APRIL 30, 2006
VOLUME 3 NO. 8

PATIENTS & PRACTICE

Women who can't get no satisfaction

Persistent sexual arousal syndrome an
unwelcome turn-on


A 37-year-old woman says she has 300 orgasms a day — without ever really finding satisfaction. An 81-year-old patient says nothing provides relief from her constant arousal, not even masturbating for 90 straight minutes. And yet another 52-year-old woman says the only time she gets a break from the longing in her loins is when she's asleep.

Unbelievable as it may seem, this is no joke. It's a real medical condition called persistent sexual arousal syndrome (PSAS) that's just starting to get physicians' attention.

Signs it's PSAS

The physiological responses — vasocongestion and sensitivity of the genitals and breasts — persist for an extended period (hours to days), and don't subside completely on their own.

The signs of physiologic arousal don't resolve with ordinary orgasmic experience and may require multiple orgasms over hours or days to remit.

These physiologic signs of arousal are usually experienced as unrelated to any subjective sense of sexual excitement or desire.

The persistent sexual arousal may be triggered not only by sexual activity, but also by seemingly nonsexual stimuli or no apparent stimulus at all.

The physiologic signs of persistent arousal are experienced as uninvited, intrusive and unwanted. Adapted from the article "Persistent Sexual Arousal Syndrome in Women", Female Patient, April 2002

A study published in the April issue of the International Journal of STD & AIDS attempts to shed light on the uncommon condition. Dr Sandra Leiblum, one of the study authors, was the first to publish on the disorder in late 2002. To date, most studies have included no more than 30 patients. But in this most recent paper, she and lead author Dr David Goldmeier reviewed the literature to try to get to the bottom of the disorder.

"The causes [of PSAS] are basically unknown," says Dr Goldmeier. But he believes the evidence suggests it's either a neurological or vascular problem. Some cases in postmenopausal women have been associated with excess phytoestrogen — taken to relieve hot flashes and other symptoms of menopause — while others have been linked to the presence of certain types of fistulas.

But some of the most interesting findings link cessation of antidepressants to the onset of PSAS. "The SSRI discontinuation syndrome might indeed be a clue as to one possible causation of PSAS," writes Dr Goldmeier. A large percentage of the members of on an online support group for PSAS sufferers report having been on SSRIs prior to the start of symptoms, according to a patient-letter published in the September 2005 issue of the Journal of Sexual Medicine.

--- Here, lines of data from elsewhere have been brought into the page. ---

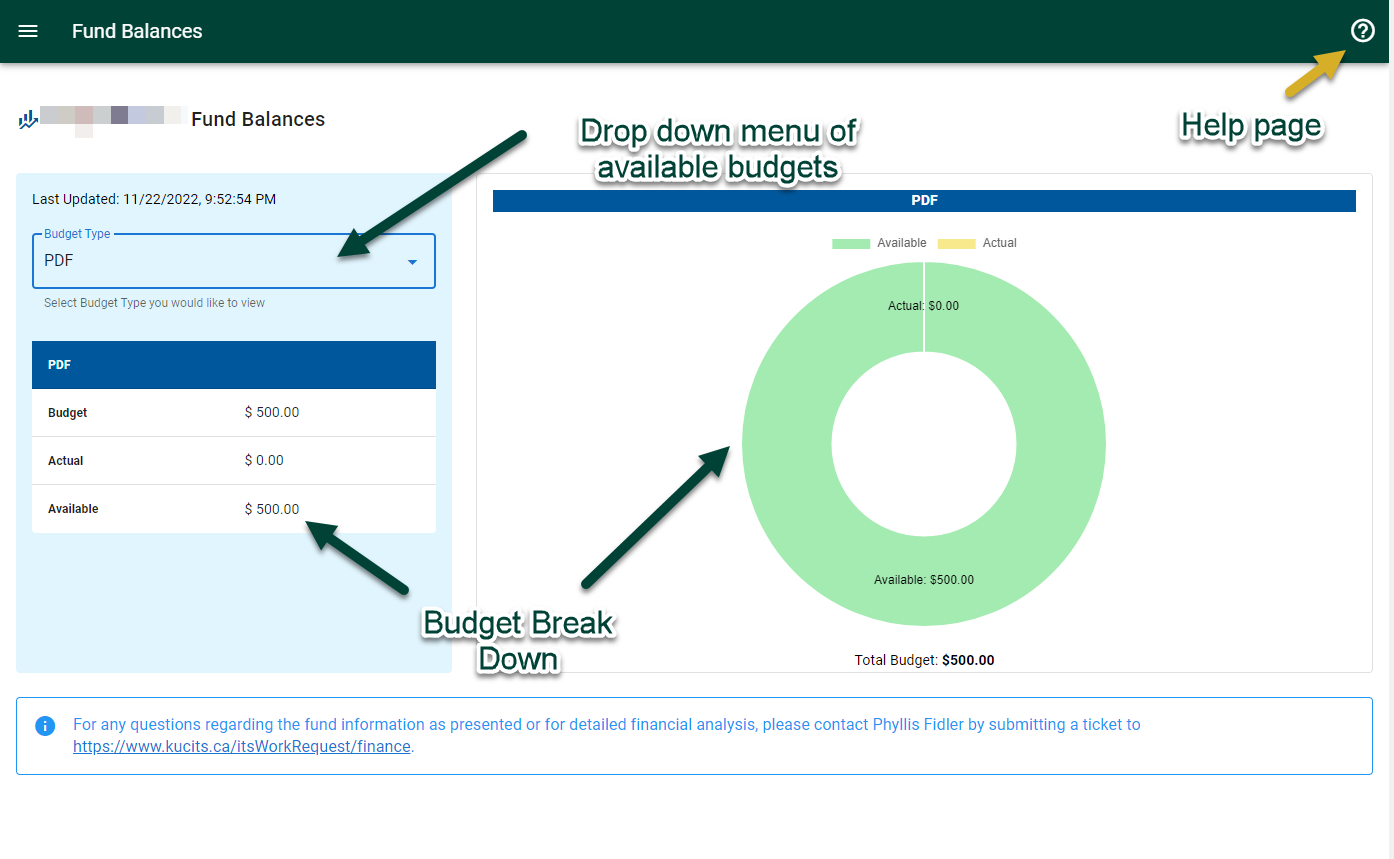Click the Fund Balances title in top bar

(x=137, y=31)
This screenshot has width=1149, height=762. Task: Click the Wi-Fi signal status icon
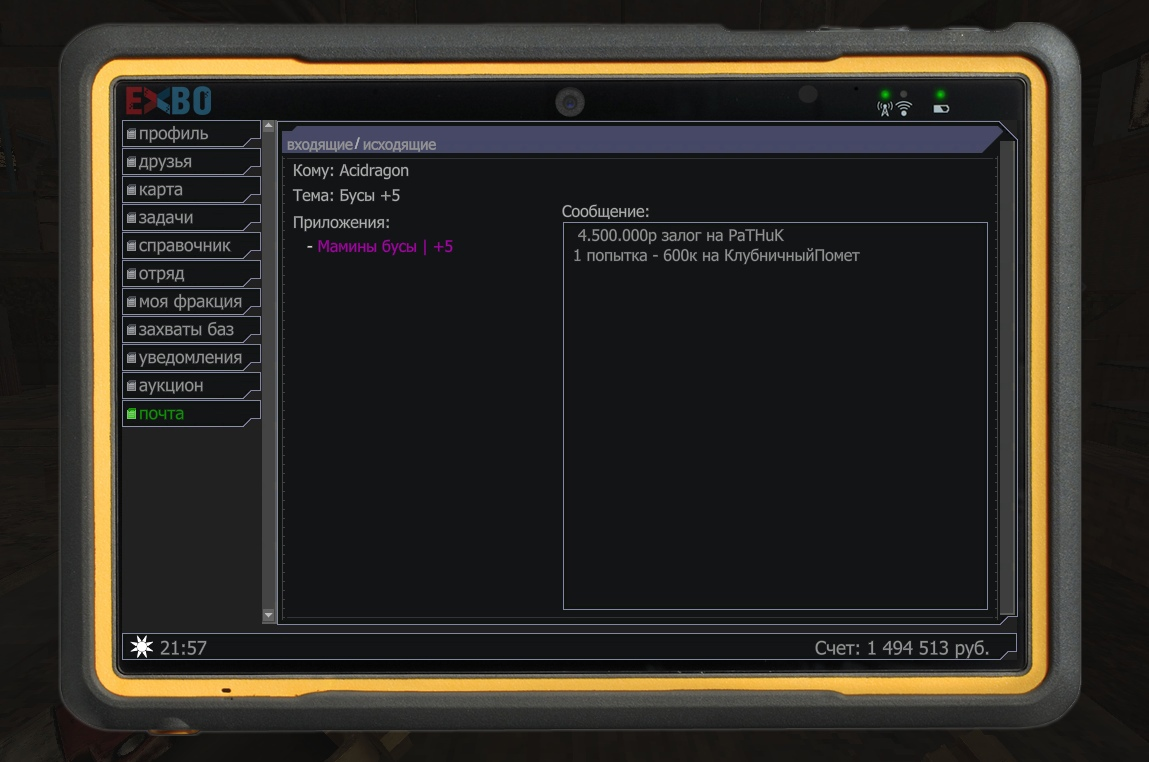point(904,109)
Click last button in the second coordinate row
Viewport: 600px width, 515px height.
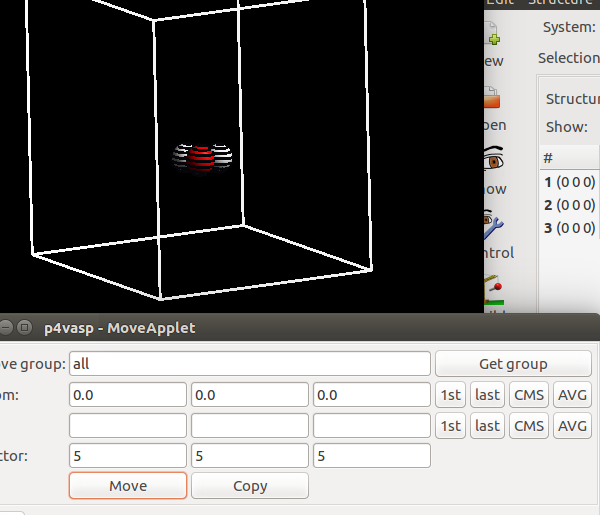[x=488, y=426]
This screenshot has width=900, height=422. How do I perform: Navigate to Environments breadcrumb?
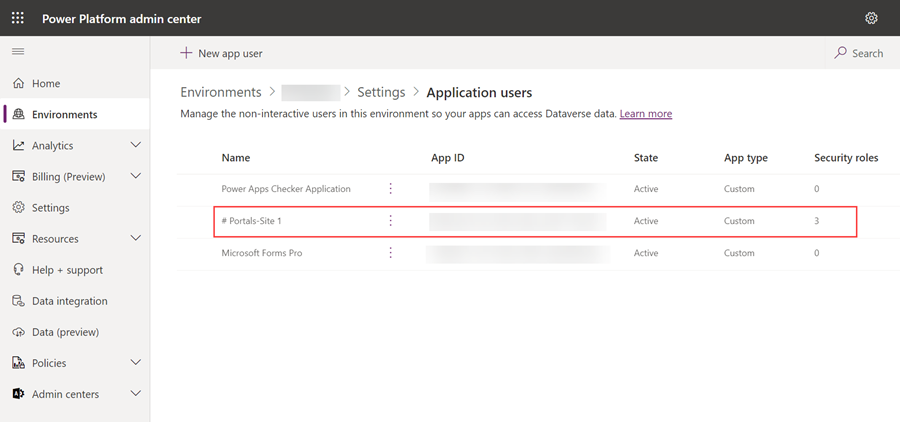coord(221,92)
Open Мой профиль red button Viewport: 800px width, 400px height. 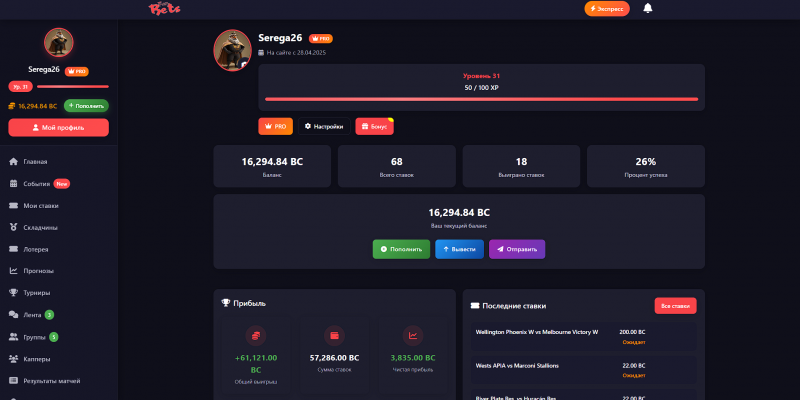[x=59, y=128]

How does Dr Goldmeier explain the link? "A likely important biologically plausible mechanism [in SSRI withdrawal] is downregulation of serotonin receptors, which has a suppressive action on the production of atrial natriuretic peptide," he wrote in a letter in the March issue of the Journal of Sexual Medicine. A decrease in the levels of this peptide can increase blood flow to the genital area, leading to engorgement, lubrication and arousal.

ALL HOT AND BOTHERED
Theories aside, both the diagnosis and treatment of PSAS seem almost hopeless. Women are reluctant to come forward for fear of humiliation and many physicians aren't even aware the condition exists.

As for treatments, nothing has been found to do much good. "All treatments are empirical," says Dr Goldmeier. "Cognitive behaviour therapy has helped, as has ECT [electroconvulsive therapy] in two patients who were also depressed. Coming off phytoestrogens helped for one case as did mending the arteriovenous fistula."

More research obviously needs to be done to better understand the syndrome and develop effective treatments, but it's certainly something new to be on the lookout for.